● **Problem statement**: Extract every one of the rows below, reproducing each line word for word.
== Data to use ==
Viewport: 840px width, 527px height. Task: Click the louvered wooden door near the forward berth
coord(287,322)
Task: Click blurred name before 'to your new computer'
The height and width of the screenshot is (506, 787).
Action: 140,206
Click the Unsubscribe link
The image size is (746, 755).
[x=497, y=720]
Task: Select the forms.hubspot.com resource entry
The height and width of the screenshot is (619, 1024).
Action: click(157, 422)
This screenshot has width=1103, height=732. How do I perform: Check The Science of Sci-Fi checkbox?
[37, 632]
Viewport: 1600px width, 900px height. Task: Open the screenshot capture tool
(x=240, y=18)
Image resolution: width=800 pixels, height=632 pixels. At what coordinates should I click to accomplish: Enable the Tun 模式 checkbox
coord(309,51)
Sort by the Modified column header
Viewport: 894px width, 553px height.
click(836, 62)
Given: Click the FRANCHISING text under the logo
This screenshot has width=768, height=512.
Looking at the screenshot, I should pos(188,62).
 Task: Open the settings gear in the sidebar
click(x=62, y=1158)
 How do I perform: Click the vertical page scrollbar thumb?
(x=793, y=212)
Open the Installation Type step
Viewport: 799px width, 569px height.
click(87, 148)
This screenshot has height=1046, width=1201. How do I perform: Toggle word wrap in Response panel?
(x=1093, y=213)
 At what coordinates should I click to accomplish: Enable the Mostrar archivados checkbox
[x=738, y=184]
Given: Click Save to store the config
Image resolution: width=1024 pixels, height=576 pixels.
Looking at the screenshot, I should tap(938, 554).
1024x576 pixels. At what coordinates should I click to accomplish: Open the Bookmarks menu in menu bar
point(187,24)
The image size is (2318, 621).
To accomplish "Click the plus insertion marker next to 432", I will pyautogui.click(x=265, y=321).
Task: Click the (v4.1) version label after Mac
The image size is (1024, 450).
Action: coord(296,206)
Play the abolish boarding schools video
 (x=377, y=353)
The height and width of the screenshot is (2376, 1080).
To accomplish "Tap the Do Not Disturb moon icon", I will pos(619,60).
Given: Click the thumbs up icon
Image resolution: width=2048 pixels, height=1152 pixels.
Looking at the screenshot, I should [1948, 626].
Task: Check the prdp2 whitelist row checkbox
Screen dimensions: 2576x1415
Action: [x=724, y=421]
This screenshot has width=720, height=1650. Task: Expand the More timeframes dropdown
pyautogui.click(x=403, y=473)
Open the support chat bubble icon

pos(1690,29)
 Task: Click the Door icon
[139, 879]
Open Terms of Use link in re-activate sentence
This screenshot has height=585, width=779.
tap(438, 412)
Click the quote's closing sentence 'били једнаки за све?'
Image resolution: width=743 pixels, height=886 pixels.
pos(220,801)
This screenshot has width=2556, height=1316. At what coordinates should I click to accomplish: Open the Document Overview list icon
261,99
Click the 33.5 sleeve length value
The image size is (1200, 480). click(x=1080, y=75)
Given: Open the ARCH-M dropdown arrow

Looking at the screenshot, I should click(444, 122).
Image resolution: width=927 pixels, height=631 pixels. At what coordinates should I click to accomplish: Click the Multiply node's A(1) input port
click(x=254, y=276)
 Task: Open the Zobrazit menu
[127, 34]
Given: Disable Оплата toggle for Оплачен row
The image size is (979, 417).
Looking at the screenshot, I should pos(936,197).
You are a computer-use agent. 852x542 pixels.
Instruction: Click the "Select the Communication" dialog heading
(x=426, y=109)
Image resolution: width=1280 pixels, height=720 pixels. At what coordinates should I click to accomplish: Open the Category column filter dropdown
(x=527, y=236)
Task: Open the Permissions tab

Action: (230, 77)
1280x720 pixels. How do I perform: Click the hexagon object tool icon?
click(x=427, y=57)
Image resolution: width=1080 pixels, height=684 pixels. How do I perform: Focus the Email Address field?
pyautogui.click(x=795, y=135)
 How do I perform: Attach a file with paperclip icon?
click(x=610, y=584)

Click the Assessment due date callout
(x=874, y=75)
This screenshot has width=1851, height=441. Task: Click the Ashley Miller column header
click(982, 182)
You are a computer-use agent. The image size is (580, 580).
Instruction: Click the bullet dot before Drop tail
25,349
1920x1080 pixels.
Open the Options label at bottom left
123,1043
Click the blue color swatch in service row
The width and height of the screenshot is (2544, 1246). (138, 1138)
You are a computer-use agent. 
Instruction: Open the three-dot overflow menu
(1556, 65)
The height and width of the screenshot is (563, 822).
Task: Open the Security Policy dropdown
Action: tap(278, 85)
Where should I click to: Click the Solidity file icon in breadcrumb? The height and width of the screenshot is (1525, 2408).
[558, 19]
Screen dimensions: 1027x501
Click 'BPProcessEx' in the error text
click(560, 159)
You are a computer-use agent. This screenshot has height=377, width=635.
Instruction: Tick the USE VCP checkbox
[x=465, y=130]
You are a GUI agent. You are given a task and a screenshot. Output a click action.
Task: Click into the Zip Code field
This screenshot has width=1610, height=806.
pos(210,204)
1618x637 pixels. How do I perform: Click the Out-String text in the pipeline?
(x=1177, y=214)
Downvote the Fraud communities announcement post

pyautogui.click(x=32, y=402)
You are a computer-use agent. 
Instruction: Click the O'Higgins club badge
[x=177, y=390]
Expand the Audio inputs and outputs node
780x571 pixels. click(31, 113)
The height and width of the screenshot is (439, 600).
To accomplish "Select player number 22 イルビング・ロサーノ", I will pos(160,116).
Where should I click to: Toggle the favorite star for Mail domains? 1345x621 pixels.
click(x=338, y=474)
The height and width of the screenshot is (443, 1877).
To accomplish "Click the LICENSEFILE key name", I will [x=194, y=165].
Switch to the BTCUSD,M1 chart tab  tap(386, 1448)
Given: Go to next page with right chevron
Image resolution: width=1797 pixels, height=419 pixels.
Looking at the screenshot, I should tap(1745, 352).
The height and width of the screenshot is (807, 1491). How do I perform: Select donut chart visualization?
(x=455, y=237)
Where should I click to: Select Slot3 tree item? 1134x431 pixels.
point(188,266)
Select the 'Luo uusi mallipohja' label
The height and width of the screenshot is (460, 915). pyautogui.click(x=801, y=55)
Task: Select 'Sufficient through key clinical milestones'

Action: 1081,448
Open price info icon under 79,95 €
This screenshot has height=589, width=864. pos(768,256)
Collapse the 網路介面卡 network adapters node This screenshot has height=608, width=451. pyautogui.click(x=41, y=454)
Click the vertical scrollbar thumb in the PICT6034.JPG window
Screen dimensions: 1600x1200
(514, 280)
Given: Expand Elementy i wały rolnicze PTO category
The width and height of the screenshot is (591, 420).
===
● **Output**:
Viewport: 840px width, 527px height. Task: Click the louvered wooden door near the forward berth
coord(287,322)
Task: Click blurred name before 'to your new computer'
The height and width of the screenshot is (506, 787).
Action: 140,206
Click the Unsubscribe link
The image size is (746, 755).
[x=497, y=720]
Task: Select the forms.hubspot.com resource entry
The height and width of the screenshot is (619, 1024).
Action: click(157, 422)
This screenshot has width=1103, height=732. How do I perform: Check The Science of Sci-Fi checkbox?
[37, 632]
Viewport: 1600px width, 900px height. Task: Open the screenshot capture tool
(x=240, y=18)
Image resolution: width=800 pixels, height=632 pixels. At what coordinates should I click to accomplish: Enable the Tun 模式 checkbox
coord(309,51)
Sort by the Modified column header
Viewport: 894px width, 553px height.
click(836, 62)
Given: Click the FRANCHISING text under the logo
This screenshot has width=768, height=512.
Looking at the screenshot, I should pos(188,62).
 Task: Open the settings gear in the sidebar
click(x=62, y=1158)
 How do I perform: Click the vertical page scrollbar thumb?
(x=793, y=212)
Open the Installation Type step
Viewport: 799px width, 569px height.
click(87, 148)
This screenshot has height=1046, width=1201. How do I perform: Toggle word wrap in Response panel?
(x=1093, y=213)
 At what coordinates should I click to accomplish: Enable the Mostrar archivados checkbox
[x=738, y=184]
Given: Click Save to store the config
Image resolution: width=1024 pixels, height=576 pixels.
Looking at the screenshot, I should tap(938, 554).
1024x576 pixels. At what coordinates should I click to accomplish: Open the Bookmarks menu in menu bar
point(187,24)
The image size is (2318, 621).
To accomplish "Click the plus insertion marker next to 432", I will pyautogui.click(x=265, y=321).
Task: Click the (v4.1) version label after Mac
The image size is (1024, 450).
Action: coord(296,206)
Play the abolish boarding schools video
 (x=377, y=353)
The height and width of the screenshot is (2376, 1080).
To accomplish "Tap the Do Not Disturb moon icon", I will pos(619,60).
Given: Click the thumbs up icon
Image resolution: width=2048 pixels, height=1152 pixels.
Looking at the screenshot, I should [1948, 626].
Task: Check the prdp2 whitelist row checkbox
Screen dimensions: 2576x1415
Action: [x=724, y=421]
This screenshot has width=720, height=1650. Task: Expand the More timeframes dropdown
pyautogui.click(x=403, y=473)
Open the support chat bubble icon

pos(1690,29)
 Task: Click the Door icon
[139, 879]
Open Terms of Use link in re-activate sentence
This screenshot has height=585, width=779.
tap(438, 412)
Click the quote's closing sentence 'били једнаки за све?'
Image resolution: width=743 pixels, height=886 pixels.
pos(220,801)
This screenshot has width=2556, height=1316. At what coordinates should I click to accomplish: Open the Document Overview list icon
261,99
Click the 33.5 sleeve length value
The image size is (1200, 480). click(x=1080, y=75)
Given: Open the ARCH-M dropdown arrow

Looking at the screenshot, I should click(444, 122).
Image resolution: width=927 pixels, height=631 pixels. At what coordinates should I click to accomplish: Click the Multiply node's A(1) input port
click(x=254, y=276)
 Task: Open the Zobrazit menu
[127, 34]
Given: Disable Оплата toggle for Оплачен row
The image size is (979, 417).
Looking at the screenshot, I should pos(936,197).
You are a computer-use agent. 852x542 pixels.
Instruction: Click the "Select the Communication" dialog heading
(x=426, y=109)
Image resolution: width=1280 pixels, height=720 pixels. At what coordinates should I click to accomplish: Open the Category column filter dropdown
(x=527, y=236)
Task: Open the Permissions tab

Action: (230, 77)
1280x720 pixels. How do I perform: Click the hexagon object tool icon?
click(x=427, y=57)
Image resolution: width=1080 pixels, height=684 pixels. How do I perform: Focus the Email Address field?
pyautogui.click(x=795, y=135)
 How do I perform: Attach a file with paperclip icon?
click(x=610, y=584)

Click the Assessment due date callout
(x=874, y=75)
This screenshot has width=1851, height=441. Task: Click the Ashley Miller column header
click(982, 182)
You are a computer-use agent. The image size is (580, 580).
Instruction: Click the bullet dot before Drop tail
25,349
1920x1080 pixels.
Open the Options label at bottom left
123,1043
Click the blue color swatch in service row
The width and height of the screenshot is (2544, 1246). (138, 1138)
You are a computer-use agent. 
Instruction: Open the three-dot overflow menu
(1556, 65)
The height and width of the screenshot is (563, 822).
Task: Open the Security Policy dropdown
Action: tap(278, 85)
Where should I click to: Click the Solidity file icon in breadcrumb? The height and width of the screenshot is (1525, 2408).
[558, 19]
Screen dimensions: 1027x501
Click 'BPProcessEx' in the error text
click(560, 159)
You are a computer-use agent. This screenshot has height=377, width=635.
Instruction: Tick the USE VCP checkbox
[x=465, y=130]
You are a GUI agent. You are given a task and a screenshot. Output a click action.
Task: Click into the Zip Code field
This screenshot has width=1610, height=806.
pos(210,204)
1618x637 pixels. How do I perform: Click the Out-String text in the pipeline?
(x=1177, y=214)
Downvote the Fraud communities announcement post

pyautogui.click(x=32, y=402)
You are a computer-use agent. 
Instruction: Click the O'Higgins club badge
[x=177, y=390]
Expand the Audio inputs and outputs node
780x571 pixels. click(31, 113)
The height and width of the screenshot is (439, 600).
To accomplish "Select player number 22 イルビング・ロサーノ", I will pos(160,116).
Where should I click to: Toggle the favorite star for Mail domains? 1345x621 pixels.
click(x=338, y=474)
The height and width of the screenshot is (443, 1877).
To accomplish "Click the LICENSEFILE key name", I will [x=194, y=165].
Switch to the BTCUSD,M1 chart tab  tap(386, 1448)
Given: Go to next page with right chevron
Image resolution: width=1797 pixels, height=419 pixels.
Looking at the screenshot, I should tap(1745, 352).
The height and width of the screenshot is (807, 1491). How do I perform: Select donut chart visualization?
(x=455, y=237)
Where should I click to: Select Slot3 tree item? 1134x431 pixels.
point(188,266)
Select the 'Luo uusi mallipohja' label
The height and width of the screenshot is (460, 915). pyautogui.click(x=801, y=55)
Task: Select 'Sufficient through key clinical milestones'

Action: 1081,448
Open price info icon under 79,95 €
This screenshot has height=589, width=864. pos(768,256)
Collapse the 網路介面卡 network adapters node This screenshot has height=608, width=451. pyautogui.click(x=41, y=454)
Click the vertical scrollbar thumb in the PICT6034.JPG window
Screen dimensions: 1600x1200
(514, 280)
Given: Expand Elementy i wały rolnicze PTO category
The width and height of the screenshot is (591, 420).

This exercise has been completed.